- [Selected passage]:
§ §

But the opposition is dying out, and au undisputed title or patronymic soon becomes as bard to contest as an established right of way. After a few decades hardly anybody outside of France will remember that the Montmorencis are interlopers. In France itself, the families who rightfully bear the old names and wear the old crests, and not a few of those who strut in borrowed plumes, will always know whose claims are genuine and whose spurious, and the new-comers are the sharper to repel intruders. So our young ladies, before committing themselves, should be careful to ascertain whether they are to accept the name and style of an aristocrat or of an upstart. They may be sure that a fraudulent title will not give them the place in foreign society which belongs to a real one. Even the modest particule nobiliaire, if arbitrarily prefixed, sounds as absurdly as O’Robinson, McJones, or ap-Brown would to Irish, Scotch, or Welsh ears. It is safer to marry men who have made their own name and position : a lady whose husband is called simply M. Waddington or M. Alexandre Ribot finds her place ready for her. But if our girls desire merely to style themselves marchioness or countess, like the servants in high life below stairs, or to use a coronet upon their note-paper, the fac-simile of a tinsel one answers such purposes.

§ §

Stored data items
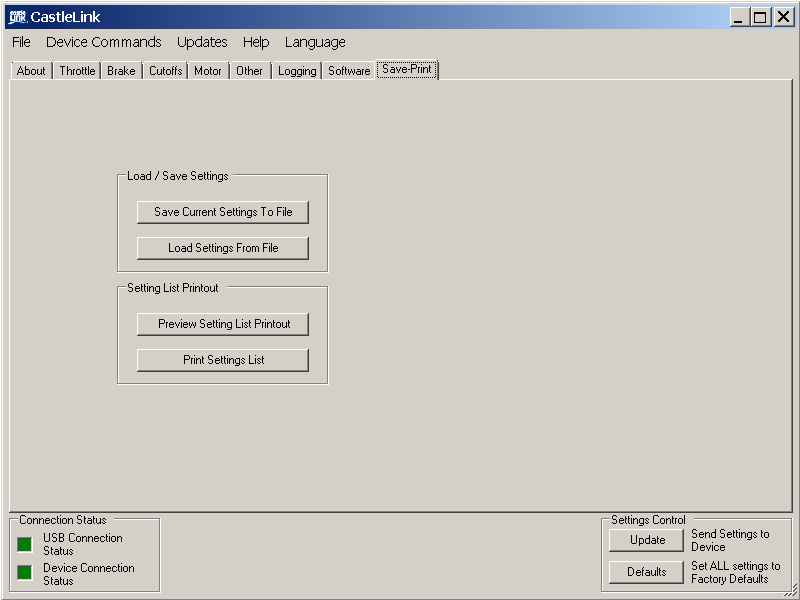Open the Language menu
This screenshot has height=600, width=800.
315,42
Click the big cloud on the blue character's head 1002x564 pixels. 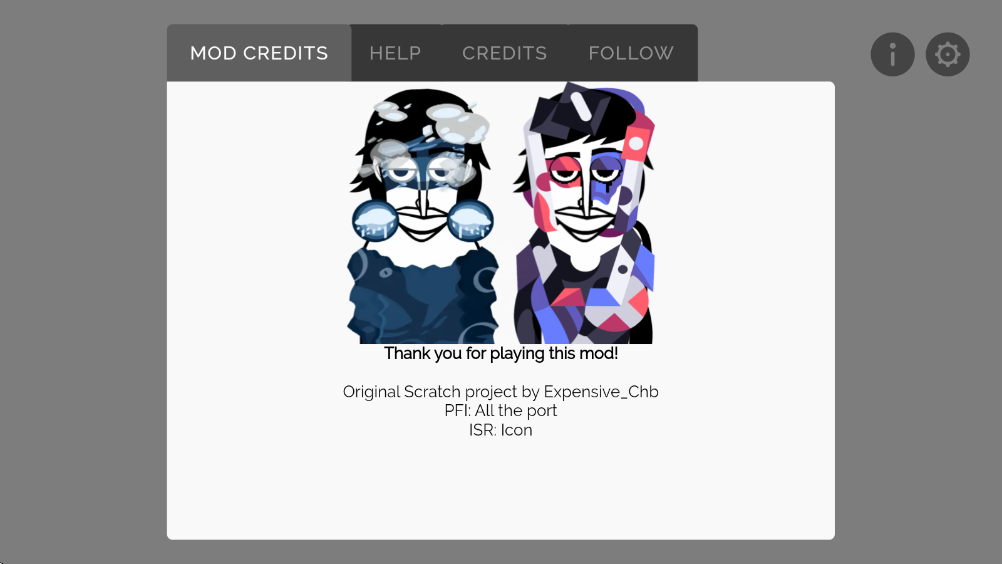(x=458, y=124)
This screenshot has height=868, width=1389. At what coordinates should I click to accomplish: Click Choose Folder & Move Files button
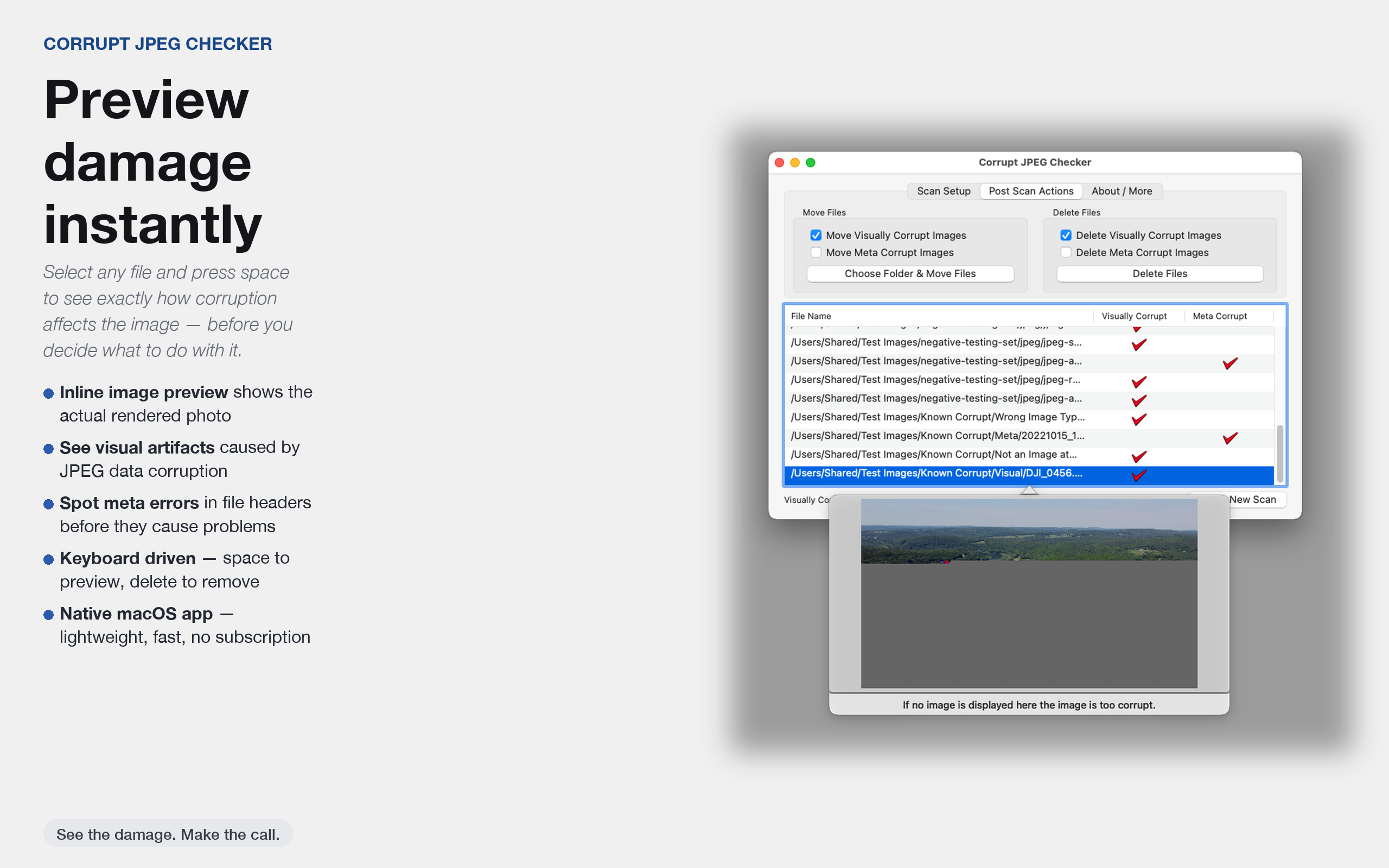point(910,274)
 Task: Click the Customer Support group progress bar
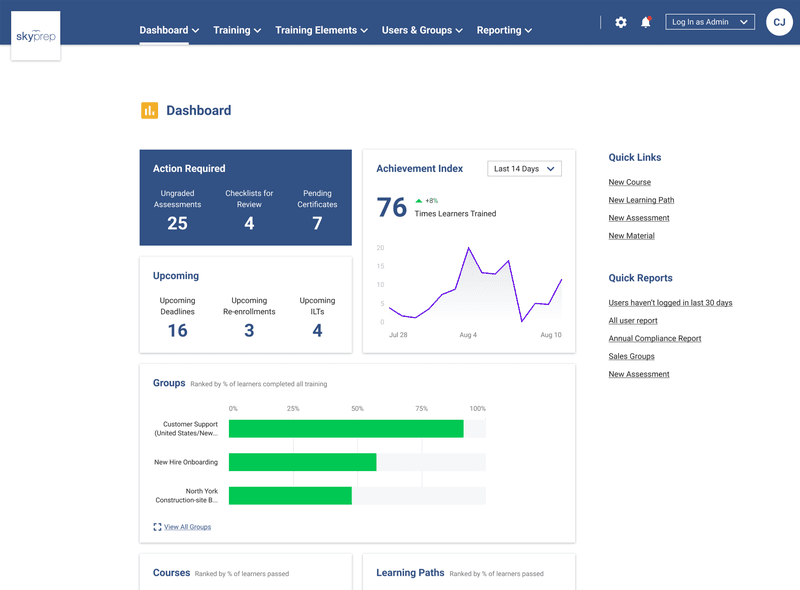point(345,428)
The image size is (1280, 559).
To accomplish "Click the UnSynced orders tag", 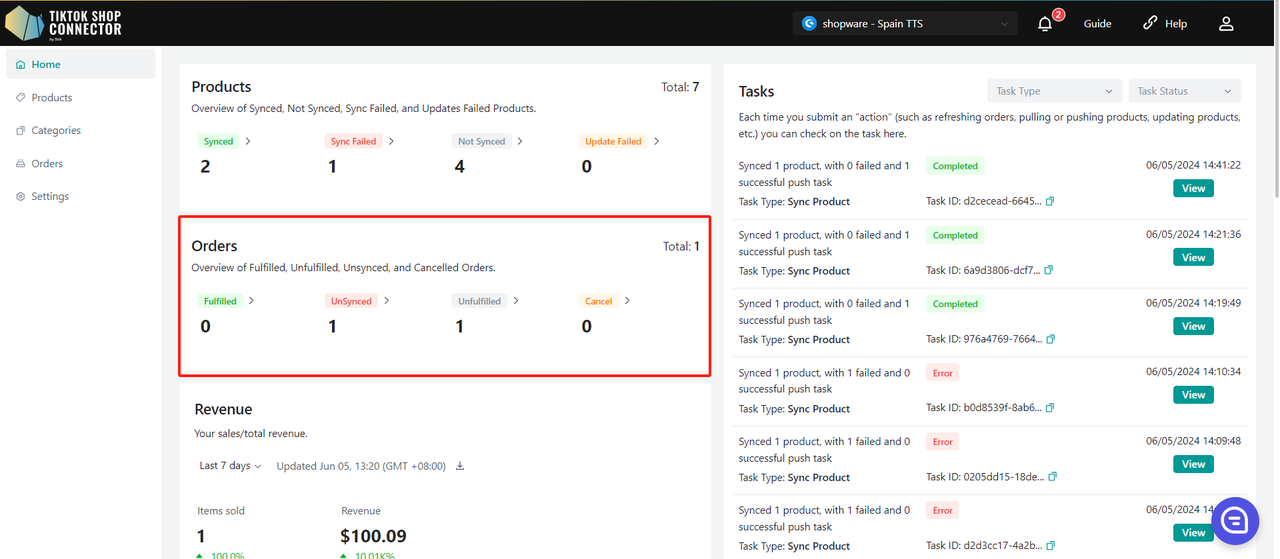I will point(351,301).
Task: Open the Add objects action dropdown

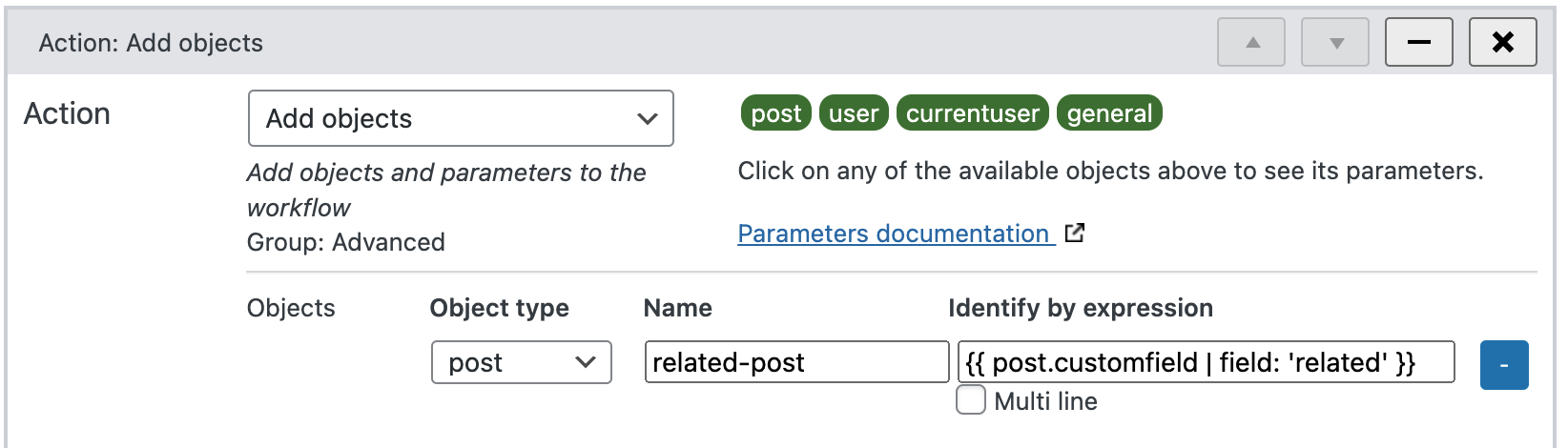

§ §

- [Task list]:
a. According to the passage on marrying titled foreigners, why should young ladies find out whether a suitor's title is genuine before committing themselves? Answer in one to three sentences.
b. Could you extend the passage on marrying titled foreigners, picking up right after its final sentence?

- [Responses to the exercise]:
a. A fraudulent title will not give them the place in foreign society that a real one brings. In France, the families who rightfully bear the old names will always know whose claims are genuine and whose are spurious.

b.
— M. Jean Gigoux, the painter, lithographer, and illustrator, has recently published a volume of souvenirs entitled Causeries sur les Artistes de Mon Temps. It is one of the most gossipy and interesting books of reminiscences that have been written in this century, so rich in memoirs and recollections of all kinds. For the information of the reader, and in order to complete the lacuna which the author’s modesty has caused him to leave in his volume, it may be said that M. Jean Gigoux is a veteran, who was born at Besançon in 1809, came to Paris in 1827, and has remained there ever since, in close relations of friendship with all the literary, artistic, and political celebrities of the times. He first became famous as a lithographer: his illustration of Gil Blas, consisting of six hundred vignettes, has made the edition of 1835 famous in the annals of bibliophilism ; his large historical paintings, the Death of Leonardo, the Good Samaritan, Antony and Cleopatra after the Battle of Actium, the Capture of Ghent, etc., figure with honor in the museums of the Luxembourg, of Versailles, and of his native town of Besançon, while still vaster compositions adorn different churches in Paris. In the way of official recompenses M. Gigoux has achieved all that ambition can desire ; and the esteem in which he has been held by his contemporaries will doubtless be ratified by posterity.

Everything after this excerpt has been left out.